There were 7,420 episodes of The Edge of Night. That is not a typo.
The Edge of Night premiered on April 2, 1956. The initial pitch was a daytime version of Perry Mason. Mystery author and Perry Mason creator, Erle Stanley Gardner was brought in to craft the series. However, Gardner and CBS had a case of creative differences. The network wanted to give Mason a love interest. Gardner was against the idea.
After the beef, Irving Vendig was brought in to helm the show, which became a spin on Perry Mason scrubbed up with soap opera themes. The formula clicked, as the series ran for nearly three decades, on two networks.

The Edge of Night took place in the fictional Midwestern city of Monticello. Keen spotters of skylines might recognize the familiar buildings of Cincinnati in the credits. Procter & Gamble produced the show (there was a reason they were called "soap operas," remember). The show ran mostly around the 4 PM slot, making it a favorite of the after-school crowd. Even after 7,420 episodes, the story was not wrapped up. The series ended on a cliffhanger. Thousands of episodes no longer exist, long ago wiped from the tapes.
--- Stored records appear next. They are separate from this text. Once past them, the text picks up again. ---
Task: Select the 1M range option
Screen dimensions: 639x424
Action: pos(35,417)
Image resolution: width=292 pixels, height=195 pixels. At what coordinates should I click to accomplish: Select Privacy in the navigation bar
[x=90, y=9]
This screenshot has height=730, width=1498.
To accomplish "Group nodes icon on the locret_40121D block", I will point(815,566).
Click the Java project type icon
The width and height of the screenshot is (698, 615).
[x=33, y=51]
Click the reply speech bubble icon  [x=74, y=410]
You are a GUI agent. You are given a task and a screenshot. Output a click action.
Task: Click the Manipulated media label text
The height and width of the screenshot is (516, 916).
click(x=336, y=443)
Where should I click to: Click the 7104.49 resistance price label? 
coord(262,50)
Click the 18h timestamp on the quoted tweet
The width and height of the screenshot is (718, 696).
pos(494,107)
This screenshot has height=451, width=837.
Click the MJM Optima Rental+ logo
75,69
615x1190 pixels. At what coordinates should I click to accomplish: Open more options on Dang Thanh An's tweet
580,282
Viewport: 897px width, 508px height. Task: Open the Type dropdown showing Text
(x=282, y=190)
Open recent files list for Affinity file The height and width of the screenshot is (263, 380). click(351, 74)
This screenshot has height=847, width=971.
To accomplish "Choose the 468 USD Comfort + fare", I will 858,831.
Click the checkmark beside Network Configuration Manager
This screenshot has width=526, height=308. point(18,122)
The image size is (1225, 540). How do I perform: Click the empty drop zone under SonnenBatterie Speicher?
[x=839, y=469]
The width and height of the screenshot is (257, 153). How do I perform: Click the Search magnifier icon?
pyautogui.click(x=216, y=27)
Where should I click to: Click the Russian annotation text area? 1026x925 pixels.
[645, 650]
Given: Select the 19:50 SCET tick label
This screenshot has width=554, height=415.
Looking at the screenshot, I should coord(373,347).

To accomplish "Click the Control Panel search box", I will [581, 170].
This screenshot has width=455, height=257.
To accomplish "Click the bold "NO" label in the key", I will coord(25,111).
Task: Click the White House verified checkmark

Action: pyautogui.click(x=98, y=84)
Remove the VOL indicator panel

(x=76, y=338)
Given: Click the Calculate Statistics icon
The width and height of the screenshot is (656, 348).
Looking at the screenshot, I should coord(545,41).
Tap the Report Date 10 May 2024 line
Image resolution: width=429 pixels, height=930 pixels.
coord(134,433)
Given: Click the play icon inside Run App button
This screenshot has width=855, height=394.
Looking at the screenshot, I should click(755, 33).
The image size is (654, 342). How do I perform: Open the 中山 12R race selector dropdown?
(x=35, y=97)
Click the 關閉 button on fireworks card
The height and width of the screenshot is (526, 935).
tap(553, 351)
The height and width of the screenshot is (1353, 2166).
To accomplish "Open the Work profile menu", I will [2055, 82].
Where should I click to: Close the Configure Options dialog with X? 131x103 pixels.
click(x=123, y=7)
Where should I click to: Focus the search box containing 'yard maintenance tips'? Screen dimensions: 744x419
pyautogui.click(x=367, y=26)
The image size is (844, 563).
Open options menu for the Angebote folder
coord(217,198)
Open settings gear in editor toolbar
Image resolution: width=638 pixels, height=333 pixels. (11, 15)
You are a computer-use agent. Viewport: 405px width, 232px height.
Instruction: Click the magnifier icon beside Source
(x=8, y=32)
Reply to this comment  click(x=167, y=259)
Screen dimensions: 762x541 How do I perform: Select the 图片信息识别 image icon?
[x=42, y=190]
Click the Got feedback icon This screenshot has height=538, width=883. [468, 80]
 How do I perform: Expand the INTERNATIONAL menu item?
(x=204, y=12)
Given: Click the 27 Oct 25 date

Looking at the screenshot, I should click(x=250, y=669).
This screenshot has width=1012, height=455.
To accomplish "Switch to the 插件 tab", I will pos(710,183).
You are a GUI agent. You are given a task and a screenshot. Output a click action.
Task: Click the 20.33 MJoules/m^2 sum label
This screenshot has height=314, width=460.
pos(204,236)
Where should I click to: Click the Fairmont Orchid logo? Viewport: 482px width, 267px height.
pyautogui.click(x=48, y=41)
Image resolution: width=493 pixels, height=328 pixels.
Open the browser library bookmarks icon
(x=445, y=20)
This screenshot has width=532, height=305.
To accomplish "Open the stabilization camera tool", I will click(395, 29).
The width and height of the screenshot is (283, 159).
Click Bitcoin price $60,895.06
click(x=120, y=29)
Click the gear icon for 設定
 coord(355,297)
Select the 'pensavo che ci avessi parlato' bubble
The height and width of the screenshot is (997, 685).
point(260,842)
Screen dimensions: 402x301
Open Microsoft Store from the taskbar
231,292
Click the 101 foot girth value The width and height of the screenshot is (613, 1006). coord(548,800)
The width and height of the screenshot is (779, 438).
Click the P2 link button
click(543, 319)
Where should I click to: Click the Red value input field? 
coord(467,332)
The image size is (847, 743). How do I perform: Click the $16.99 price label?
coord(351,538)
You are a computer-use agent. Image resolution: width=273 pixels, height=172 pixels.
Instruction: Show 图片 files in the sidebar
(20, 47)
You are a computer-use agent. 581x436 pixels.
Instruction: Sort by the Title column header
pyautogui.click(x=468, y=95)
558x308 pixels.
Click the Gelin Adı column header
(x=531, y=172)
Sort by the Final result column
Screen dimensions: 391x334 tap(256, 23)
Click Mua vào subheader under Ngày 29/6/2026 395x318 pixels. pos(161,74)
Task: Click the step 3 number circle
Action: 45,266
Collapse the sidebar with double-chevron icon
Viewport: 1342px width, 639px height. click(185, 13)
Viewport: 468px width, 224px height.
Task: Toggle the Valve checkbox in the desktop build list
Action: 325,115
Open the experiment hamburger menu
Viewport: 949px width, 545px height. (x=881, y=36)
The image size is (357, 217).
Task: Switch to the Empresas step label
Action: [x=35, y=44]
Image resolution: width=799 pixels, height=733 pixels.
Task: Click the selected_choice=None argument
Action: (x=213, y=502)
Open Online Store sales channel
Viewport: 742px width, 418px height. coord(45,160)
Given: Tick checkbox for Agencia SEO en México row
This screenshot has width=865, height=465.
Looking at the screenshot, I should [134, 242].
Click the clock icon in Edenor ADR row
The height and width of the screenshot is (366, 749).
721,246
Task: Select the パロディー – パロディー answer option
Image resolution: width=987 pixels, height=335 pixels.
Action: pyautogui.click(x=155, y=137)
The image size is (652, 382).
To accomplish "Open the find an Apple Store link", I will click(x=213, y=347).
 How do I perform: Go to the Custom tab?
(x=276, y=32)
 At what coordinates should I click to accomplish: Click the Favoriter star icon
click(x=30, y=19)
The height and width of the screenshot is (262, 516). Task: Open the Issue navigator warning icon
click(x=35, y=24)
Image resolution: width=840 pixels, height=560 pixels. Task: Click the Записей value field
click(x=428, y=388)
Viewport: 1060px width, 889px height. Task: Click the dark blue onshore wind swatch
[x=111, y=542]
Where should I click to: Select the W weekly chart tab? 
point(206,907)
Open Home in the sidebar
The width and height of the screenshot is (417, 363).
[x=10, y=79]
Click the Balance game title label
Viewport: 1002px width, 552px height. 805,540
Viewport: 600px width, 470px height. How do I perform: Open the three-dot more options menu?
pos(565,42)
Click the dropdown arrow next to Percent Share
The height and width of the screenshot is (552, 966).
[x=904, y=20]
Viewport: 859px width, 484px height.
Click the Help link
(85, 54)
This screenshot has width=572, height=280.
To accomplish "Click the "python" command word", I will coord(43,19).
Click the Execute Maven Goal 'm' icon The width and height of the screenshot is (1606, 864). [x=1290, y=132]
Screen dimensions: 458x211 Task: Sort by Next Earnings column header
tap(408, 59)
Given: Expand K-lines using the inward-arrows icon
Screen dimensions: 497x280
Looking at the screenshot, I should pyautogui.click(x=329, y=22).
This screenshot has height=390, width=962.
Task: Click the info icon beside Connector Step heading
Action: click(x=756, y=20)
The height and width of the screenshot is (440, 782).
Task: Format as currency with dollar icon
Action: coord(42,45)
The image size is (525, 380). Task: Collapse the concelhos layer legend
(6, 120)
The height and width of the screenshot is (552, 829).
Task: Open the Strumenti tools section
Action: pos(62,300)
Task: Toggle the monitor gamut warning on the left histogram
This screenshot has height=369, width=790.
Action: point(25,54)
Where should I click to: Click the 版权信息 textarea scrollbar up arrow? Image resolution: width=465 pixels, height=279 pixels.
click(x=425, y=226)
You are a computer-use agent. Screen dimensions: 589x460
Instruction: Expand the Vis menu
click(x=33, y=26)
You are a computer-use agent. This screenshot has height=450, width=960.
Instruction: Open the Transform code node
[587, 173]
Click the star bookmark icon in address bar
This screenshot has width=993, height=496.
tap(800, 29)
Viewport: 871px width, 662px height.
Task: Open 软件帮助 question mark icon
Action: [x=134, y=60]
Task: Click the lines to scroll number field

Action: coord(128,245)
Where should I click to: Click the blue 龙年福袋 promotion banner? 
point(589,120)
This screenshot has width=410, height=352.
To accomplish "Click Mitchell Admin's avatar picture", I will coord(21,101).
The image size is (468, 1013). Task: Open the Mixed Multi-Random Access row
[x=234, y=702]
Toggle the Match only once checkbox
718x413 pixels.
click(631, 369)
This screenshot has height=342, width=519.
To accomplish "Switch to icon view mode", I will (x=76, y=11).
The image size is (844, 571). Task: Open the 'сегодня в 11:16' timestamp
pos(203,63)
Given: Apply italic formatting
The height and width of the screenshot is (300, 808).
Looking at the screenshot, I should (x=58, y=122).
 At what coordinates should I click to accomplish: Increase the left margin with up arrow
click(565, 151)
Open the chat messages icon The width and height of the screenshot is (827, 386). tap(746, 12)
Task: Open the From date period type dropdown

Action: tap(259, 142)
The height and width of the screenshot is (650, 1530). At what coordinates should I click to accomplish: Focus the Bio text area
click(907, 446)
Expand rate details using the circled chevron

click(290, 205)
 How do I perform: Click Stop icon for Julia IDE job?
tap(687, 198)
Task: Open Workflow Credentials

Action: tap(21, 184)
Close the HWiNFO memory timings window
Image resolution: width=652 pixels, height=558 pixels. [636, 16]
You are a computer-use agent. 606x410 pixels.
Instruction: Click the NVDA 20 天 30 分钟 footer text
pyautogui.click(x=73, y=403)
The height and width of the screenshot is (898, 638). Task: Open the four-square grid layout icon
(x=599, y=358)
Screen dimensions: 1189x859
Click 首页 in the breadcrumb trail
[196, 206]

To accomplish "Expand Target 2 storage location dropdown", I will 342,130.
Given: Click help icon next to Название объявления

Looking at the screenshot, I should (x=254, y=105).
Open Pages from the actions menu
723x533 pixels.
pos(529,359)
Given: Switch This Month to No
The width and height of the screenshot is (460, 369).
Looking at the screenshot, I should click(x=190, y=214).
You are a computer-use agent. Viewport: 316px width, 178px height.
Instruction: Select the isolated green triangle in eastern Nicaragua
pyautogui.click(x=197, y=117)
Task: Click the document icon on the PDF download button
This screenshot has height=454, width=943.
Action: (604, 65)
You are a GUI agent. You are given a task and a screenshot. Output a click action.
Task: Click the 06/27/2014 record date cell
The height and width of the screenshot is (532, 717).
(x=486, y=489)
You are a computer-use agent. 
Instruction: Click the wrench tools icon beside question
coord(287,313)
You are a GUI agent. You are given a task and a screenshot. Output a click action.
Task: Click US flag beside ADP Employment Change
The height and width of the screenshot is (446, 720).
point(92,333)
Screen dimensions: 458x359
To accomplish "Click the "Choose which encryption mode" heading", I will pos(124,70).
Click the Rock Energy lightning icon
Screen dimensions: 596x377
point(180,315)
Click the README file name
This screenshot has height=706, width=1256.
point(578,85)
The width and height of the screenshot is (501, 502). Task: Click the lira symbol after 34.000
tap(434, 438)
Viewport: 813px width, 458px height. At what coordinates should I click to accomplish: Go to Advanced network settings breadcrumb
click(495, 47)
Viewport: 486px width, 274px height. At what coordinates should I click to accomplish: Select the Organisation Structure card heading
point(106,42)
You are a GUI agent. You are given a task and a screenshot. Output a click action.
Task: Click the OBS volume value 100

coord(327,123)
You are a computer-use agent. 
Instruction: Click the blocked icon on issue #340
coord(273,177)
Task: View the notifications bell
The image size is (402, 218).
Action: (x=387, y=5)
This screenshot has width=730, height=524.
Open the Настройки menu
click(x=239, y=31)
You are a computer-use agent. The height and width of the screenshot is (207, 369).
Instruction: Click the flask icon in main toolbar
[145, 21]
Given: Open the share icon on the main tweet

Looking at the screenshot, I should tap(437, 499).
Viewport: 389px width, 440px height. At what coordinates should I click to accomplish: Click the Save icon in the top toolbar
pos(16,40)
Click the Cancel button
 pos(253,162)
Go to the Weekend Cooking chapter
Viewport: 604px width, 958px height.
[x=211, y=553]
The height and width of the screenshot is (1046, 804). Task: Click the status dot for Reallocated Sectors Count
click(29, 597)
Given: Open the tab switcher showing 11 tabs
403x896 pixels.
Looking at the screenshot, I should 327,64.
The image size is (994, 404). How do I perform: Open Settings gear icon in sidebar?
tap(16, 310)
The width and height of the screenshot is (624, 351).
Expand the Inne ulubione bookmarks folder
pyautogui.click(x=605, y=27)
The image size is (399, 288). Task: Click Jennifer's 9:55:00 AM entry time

The drama centered around Mike Kerr (played by three actors over the years), the Perry Mason clone who was in love with Sara Lane.
From 1967–77, Donald May portrayed crusading legal eagle Adam Drake. It was a meaty role — one 1968 episode was comprised entirely of Drake delivering 42-pages of a closing argument. Near the end of his run on the series, he often teamed with Dixie Carter, who played the assistant D.A.
Prior to The Edge of Night, May had lead roles in The West Point Story, a military drama, and in 1959 assumed the lead role of Sam Colt Jr. in the Western Colt .45. For two seasons, he played Pat Garrison, a reporter chasing down gangsters, in The Roarin' 20s.
May had a string of "What If?" pilots that failed to get picked up. In Dream Wife, from 1965, he played the husband of a psychic, Shirley Jones. "County General" was a backdoor pilot of Bus Stop, hoping to set up May with a medical drama.
Throughout the Seventies, he turned up frequently in primetime, on titles such as Barnaby Jones, The Dukes of Hazzard, Dallas, Falcon Crest, and Fantasy Island.
May passed away on January 28, according to The Hollywood Reporter. He was 91.